To do =>
Which lines in the listing below contain the string "width"? List each such line in full, treating uppercase and lowercase as different.

Working data =>
+--
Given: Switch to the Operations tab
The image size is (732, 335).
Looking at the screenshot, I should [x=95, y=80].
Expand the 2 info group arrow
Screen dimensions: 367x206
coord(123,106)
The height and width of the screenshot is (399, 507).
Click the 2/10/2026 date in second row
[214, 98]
+--
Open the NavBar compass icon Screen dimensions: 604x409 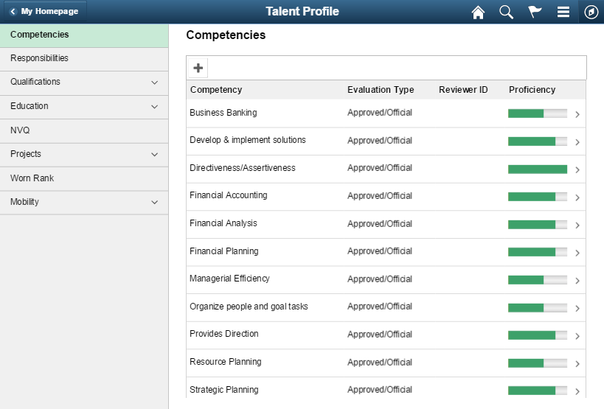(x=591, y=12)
+--
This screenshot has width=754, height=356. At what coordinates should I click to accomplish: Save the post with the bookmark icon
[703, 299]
+--
Response below =>
The height and width of the screenshot is (399, 507).
This screenshot has width=754, height=356. At what coordinates should I click to accomplish: Save the post with the bookmark icon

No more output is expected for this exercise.